#### Bacaan
Tampilan FB udah berantakan banget menurut saya, jadi malesin kalo buka fb. Mungkin akan terpikir buat tutup akun. Nah karena itu beberapa notes yang pernah ditulis sayang jika dihapus begitu saja, maka sebagaian diselamatkan di blog ini.
HUJAN BELUM REDA
Hujan belum reda, maka redalah dengan secangkir kopi di sebuah warung bilik yang terusik oleh musik klasik khas dangdut indonesia 90an. Lagi-lagi di warung ini. Seteguk kopi mengantar asumsi yang sedari tadi ingin berujar sesuatu, bertanya kenapa dan apa. Ah entahlah. Seperti ini. "kenapa ya harus risau, padahal sehat untuk sakit, padahal gelap untuk terang, padahal tangis untuk tawa, padahal hidup untuk mati, padahal hujan untuk reda". Kenapa ya harus bimbang, padahal hidup pasti mati, padahal hujan pasti reda, padahal jikalau kaupun menyangkal, nyatanya hidup adalah perputaran. Ah entahlah, namanya juga manusia. Kapasitas mencerna sebuah makna di tiap cerita yang dialaminya pasti berbeda. Selang berdendang dua lagu dangdut pilihan, beberapa waktu setelahnya hujan sudah reda. Aku harus melanjutkan perjalanan ini. Semoga, semoga, semoga. Namanya juga manusia, bisa nya cuma berusaha dan berdoa. Semoga motor ga mogok, semoga ga macet. Biar cepat sampai.

#### Perintah 1
Sebutkan semua pasangan kata yang dihubungkan dengan "untuk" dalam kalimat bacaan yang diawali "kenapa ya harus risau".
#### Perintah 2
Tentukan apakah setiap pernyataan berikut sesuai dengan bacaan, lalu kutip kata-kata bacaan yang menjadi dasarnya.
(a) Penulis minum kopi di sebuah warung ketika hujan belum reda.
(b) Musik yang terdengar di warung adalah dangdut Indonesia tahun 90-an.
(c) Penulis sudah menutup akun FB-nya.

#### Cuplikan Data
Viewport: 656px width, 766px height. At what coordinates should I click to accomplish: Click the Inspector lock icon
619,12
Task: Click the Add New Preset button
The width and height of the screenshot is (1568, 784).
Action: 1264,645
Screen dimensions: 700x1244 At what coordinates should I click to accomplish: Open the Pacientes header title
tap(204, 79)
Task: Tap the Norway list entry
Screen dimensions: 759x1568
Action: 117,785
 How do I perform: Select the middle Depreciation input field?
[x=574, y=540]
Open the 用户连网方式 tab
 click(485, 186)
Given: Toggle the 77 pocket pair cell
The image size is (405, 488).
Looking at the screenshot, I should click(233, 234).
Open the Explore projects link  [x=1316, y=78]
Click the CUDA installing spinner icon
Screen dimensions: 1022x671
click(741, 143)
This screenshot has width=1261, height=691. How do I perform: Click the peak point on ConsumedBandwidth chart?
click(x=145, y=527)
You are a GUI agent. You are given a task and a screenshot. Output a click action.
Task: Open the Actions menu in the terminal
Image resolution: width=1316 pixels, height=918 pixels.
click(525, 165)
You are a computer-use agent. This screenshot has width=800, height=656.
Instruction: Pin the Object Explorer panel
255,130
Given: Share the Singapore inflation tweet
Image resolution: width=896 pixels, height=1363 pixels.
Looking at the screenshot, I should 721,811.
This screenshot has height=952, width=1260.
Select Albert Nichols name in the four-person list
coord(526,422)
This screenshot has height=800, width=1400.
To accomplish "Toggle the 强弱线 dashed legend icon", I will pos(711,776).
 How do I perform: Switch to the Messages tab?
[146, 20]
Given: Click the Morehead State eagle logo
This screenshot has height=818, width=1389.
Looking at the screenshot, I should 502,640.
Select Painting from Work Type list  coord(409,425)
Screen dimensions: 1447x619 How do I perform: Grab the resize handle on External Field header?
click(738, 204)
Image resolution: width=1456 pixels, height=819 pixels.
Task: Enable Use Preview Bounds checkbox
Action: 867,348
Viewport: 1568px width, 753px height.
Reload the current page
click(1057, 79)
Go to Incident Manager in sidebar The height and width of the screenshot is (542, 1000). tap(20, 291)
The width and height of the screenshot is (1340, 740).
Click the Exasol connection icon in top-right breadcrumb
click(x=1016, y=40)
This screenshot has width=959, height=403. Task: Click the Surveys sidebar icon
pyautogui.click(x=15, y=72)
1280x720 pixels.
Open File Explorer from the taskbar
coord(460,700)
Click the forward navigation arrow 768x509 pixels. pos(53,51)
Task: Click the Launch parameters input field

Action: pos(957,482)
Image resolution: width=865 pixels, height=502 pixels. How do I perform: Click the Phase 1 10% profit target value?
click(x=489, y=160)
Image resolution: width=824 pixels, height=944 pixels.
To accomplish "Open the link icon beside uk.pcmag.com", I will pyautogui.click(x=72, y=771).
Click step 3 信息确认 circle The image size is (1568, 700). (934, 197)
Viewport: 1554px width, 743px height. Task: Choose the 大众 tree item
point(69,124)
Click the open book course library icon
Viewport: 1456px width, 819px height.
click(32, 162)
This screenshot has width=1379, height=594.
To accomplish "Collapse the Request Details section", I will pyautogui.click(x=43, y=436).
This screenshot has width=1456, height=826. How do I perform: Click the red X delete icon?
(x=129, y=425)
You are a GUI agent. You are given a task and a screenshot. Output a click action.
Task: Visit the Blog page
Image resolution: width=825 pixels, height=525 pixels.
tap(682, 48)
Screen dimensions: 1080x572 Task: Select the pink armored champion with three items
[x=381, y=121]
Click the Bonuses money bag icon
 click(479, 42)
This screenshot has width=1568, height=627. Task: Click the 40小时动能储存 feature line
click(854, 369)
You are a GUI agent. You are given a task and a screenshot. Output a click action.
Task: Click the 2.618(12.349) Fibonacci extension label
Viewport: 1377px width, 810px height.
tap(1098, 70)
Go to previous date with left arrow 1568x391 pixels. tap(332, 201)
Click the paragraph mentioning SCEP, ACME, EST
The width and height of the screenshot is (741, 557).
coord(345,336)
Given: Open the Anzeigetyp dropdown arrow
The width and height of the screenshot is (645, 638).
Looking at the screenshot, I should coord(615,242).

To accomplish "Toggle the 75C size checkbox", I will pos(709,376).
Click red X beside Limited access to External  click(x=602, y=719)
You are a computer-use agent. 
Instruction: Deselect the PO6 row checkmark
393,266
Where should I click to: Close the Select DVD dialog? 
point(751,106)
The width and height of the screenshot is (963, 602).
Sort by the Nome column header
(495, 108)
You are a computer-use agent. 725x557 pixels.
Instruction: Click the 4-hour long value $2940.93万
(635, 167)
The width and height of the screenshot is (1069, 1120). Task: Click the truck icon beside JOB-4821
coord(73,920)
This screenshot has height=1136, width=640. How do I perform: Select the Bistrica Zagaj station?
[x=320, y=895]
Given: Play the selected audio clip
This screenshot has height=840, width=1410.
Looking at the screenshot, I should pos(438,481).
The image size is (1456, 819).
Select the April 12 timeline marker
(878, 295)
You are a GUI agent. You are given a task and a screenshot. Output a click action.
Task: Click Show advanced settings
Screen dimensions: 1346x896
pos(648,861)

#### Jawaban Lengkap 1
- sehat untuk sakit
- gelap untuk terang
- tangis untuk tawa
- hidup untuk mati
- hujan untuk reda

#### Jawaban Lengkap 2
(a) Ya: "Hujan belum reda, maka redalah dengan secangkir kopi di sebuah warung bilik"
(b) Ya: "musik klasik khas dangdut indonesia 90an"
(c) Tidak: "Mungkin akan terpikir buat tutup akun."